Begin Materials provided
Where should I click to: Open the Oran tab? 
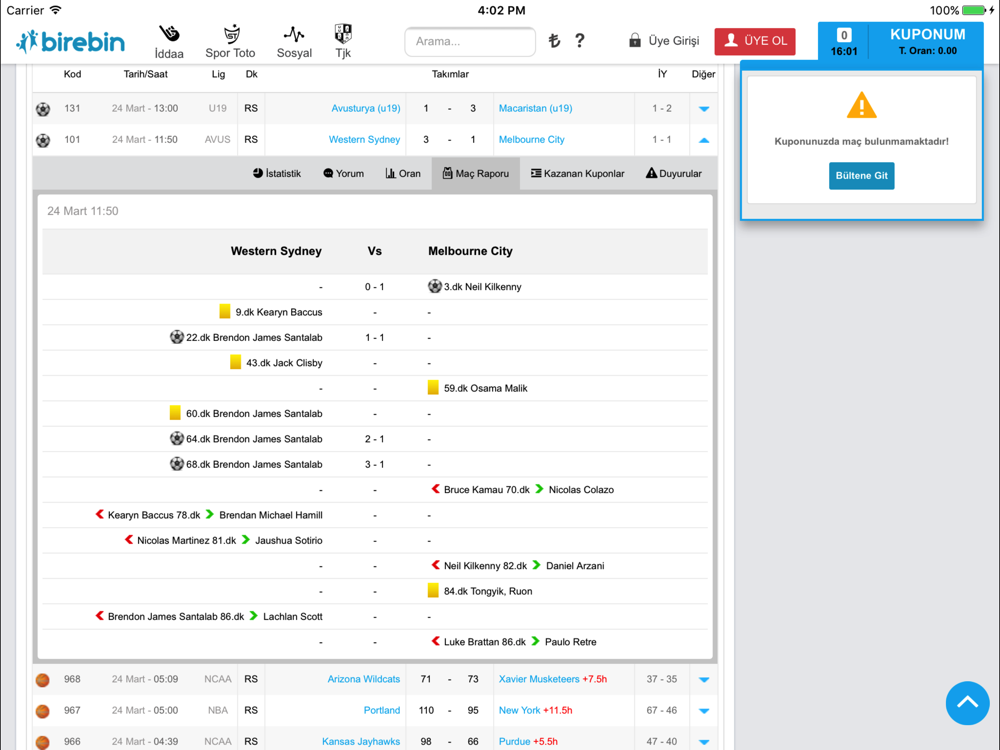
End Materials provided
Begin Materials provided
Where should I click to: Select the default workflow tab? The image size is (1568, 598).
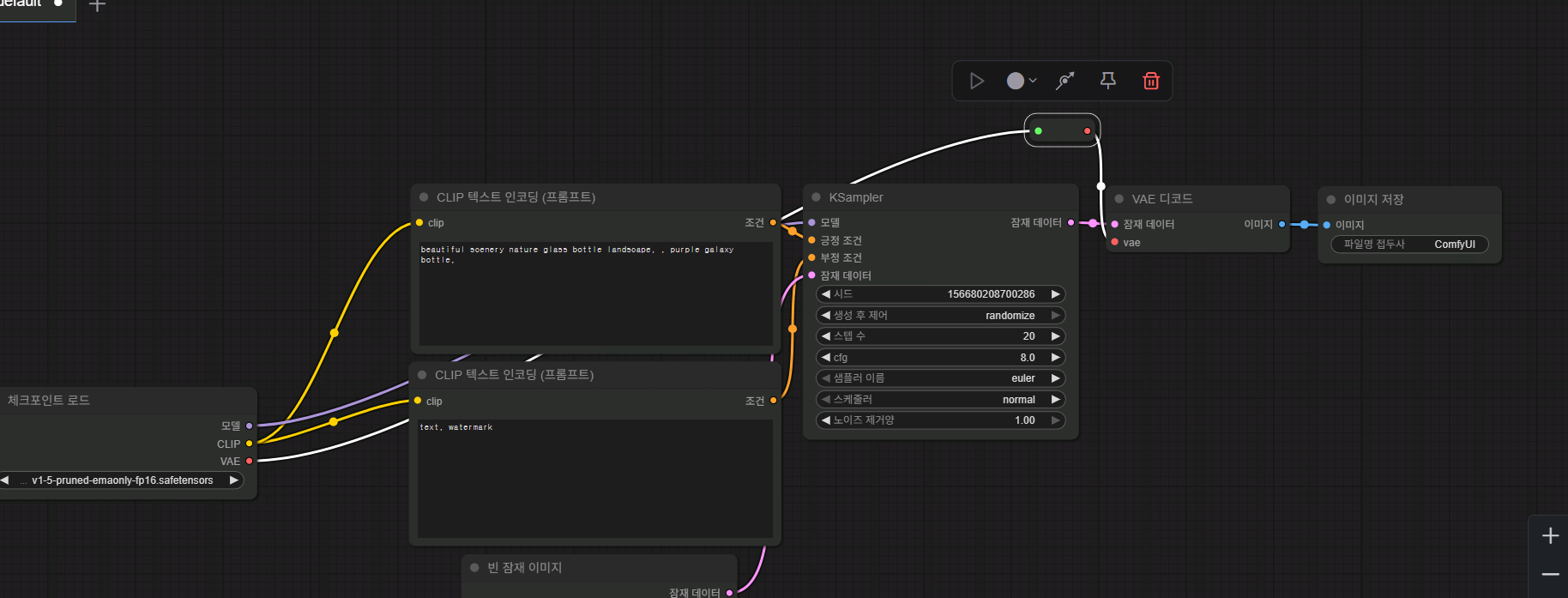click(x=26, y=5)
End Materials provided
Begin Materials provided
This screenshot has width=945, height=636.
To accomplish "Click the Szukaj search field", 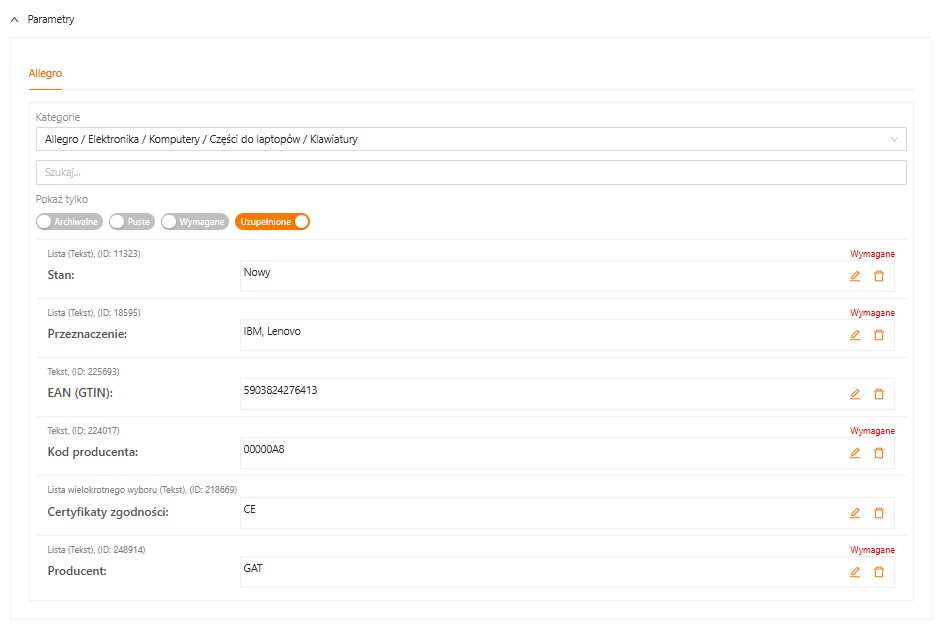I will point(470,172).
End Materials provided
• Direction:
Extract every line of the items above that contains the string "should". Matching is case-sensitive.

• Response:
Where should I click to: Open the Oran tab? 
Where should I click to: Select the default workflow tab? The image size is (1568, 598).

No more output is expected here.